I was led into the operating room – a tiny, square space, entirely colored in the lightest shade of grey and almost exactly what I picture when I contemplate what Hell might look like, though without the constant re-looping of “Sittin’ on the Dock of the Bay” piped in, which I have decided will be the soundtrack to my eternal damnation.
I think I first heard Otis in high school when I became obsessed with the Monterey Pop Festival, Otis' first big splash onto the pop scene. I was overwhelmed by his voice and energy during his famous performance there, including and especially a song he cowrote called "I've Been Loving You Too Long." In fact, one of my very first purchases at Amoeba quite a few years ago, and long before I ever worked here was the Reprise release of Redding's Monterey Pop set with Hendrix' on the flip side.
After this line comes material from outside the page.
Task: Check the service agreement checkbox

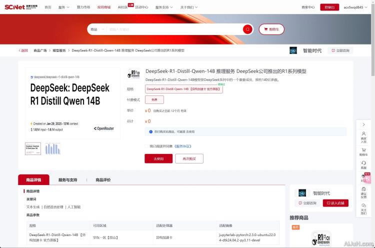Action: 146,146
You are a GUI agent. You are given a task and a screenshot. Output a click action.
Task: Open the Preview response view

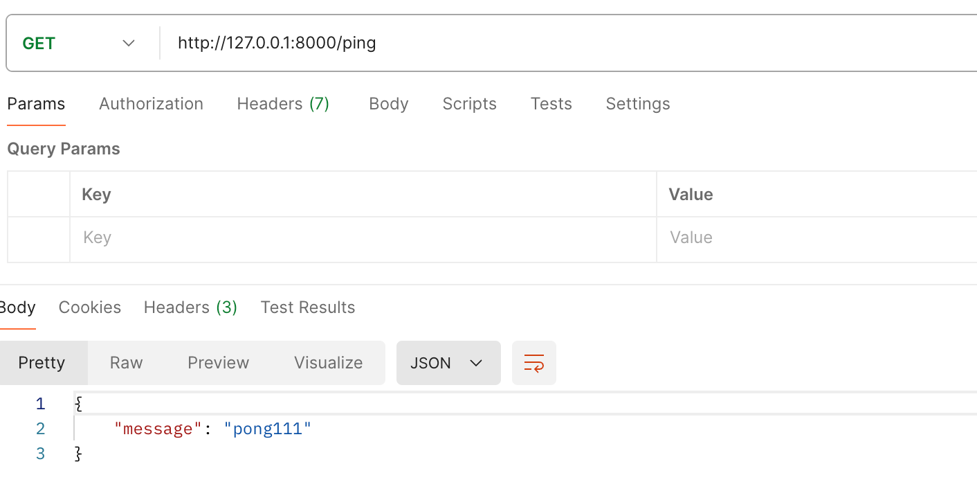tap(218, 362)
I had never been able to find it anywhere else.
Otis came from Georgia, and he wrote and recorded for Stax/Volt, the famous Southern label. Not many people in his day were writing their own songs. Otis would write many with the legendary Steve Cropper, including "(Sittin On) The Dock of the Bay." Additionally, the many songs that he chose to cover were infused with a sprit and fortitude that made them all his own. Otis' career gained momentum throughout the 60s due to his incessant touring and massive talent for entertaining and moving crowds. He released a string of essential albums, including Pain in My Heart, The Great Otis Redding Sings Soul Ballads, Otis Blue, The Soul Album, Complete & Unbelievable: The Otis Redding Dictionary of Soul and King & Queen.